_TASK SET_
A - Using the age-statistics transcript, answer each question on its own line:
(i) What mean age does it report?
(ii) What share of observations comes from customers aged 26 to 65?
(iii) Which graph shows the mode of 48 years?
B - Reproduce the part of the age-statistics transcript starting at "We can clearly" and ending at "we usually start.".

— Begin EXTRACTED TEXT —

We can clearly see that 36 to 45 is the age
at which most people purchase a real estate
property. Moreover, it is evident that
customers from 26
to 65 years old account 87% of our
observations.
10:47
But we are better than this.
10:48
We can calculate more statistics to get an
improved idea, can't we?
Let's do it. The mean median and mode are
the place
where we usually start.
11:01
The mean age is 46.15 years.
11:04
The median age is 45 years and the mode is
48 years.
11:10
All right. The mean and median are pretty
close, so we don't have a lot of
outliers. As you may recall, the mean is
affected by them while the median is
not. Moreover, when the mean is higher than
the median, we have a
positive or right skew.
11:26
This is confirmed by our histogram.
11:29
Now is the time to remind you that skewness
shows to which side is the longer tail and
not where the data is concentrated.
11:38
Now for the mode we have 48 years.
11:41
You can see that from the frequency
distribution graph, but not from the
histogram. See the histogram bundles data
together, which is good when we
want to see the main trend.

— End EXTRACTED TEXT —
— Begin STORED DATA —

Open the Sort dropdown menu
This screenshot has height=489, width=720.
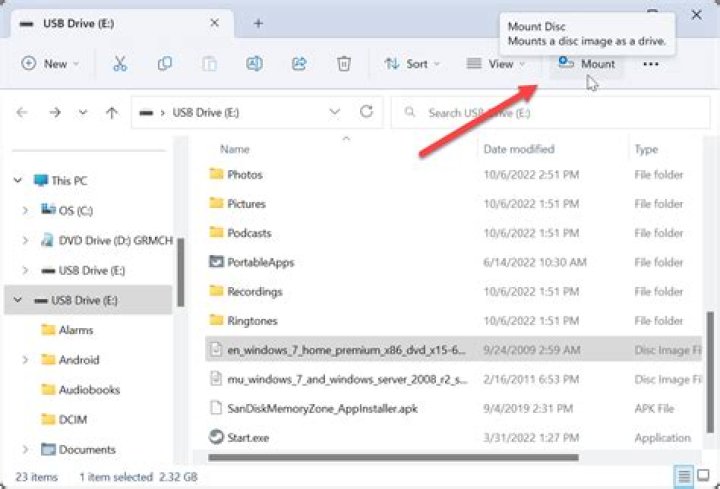(409, 64)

— End STORED DATA —

_RESULTS OF THE EXERCISE_
A -
(i) 46.15 years
(ii) 87%
(iii) The frequency distribution graph

B -
We can clearly see that 36 to 45 is the age
at which most people purchase a real estate
property. Moreover, it is evident that
customers from 26
to 65 years old account 87% of our
observations.
10:47
But we are better than this.
10:48
We can calculate more statistics to get an
improved idea, can't we?
Let's do it. The mean median and mode are
the place
where we usually start.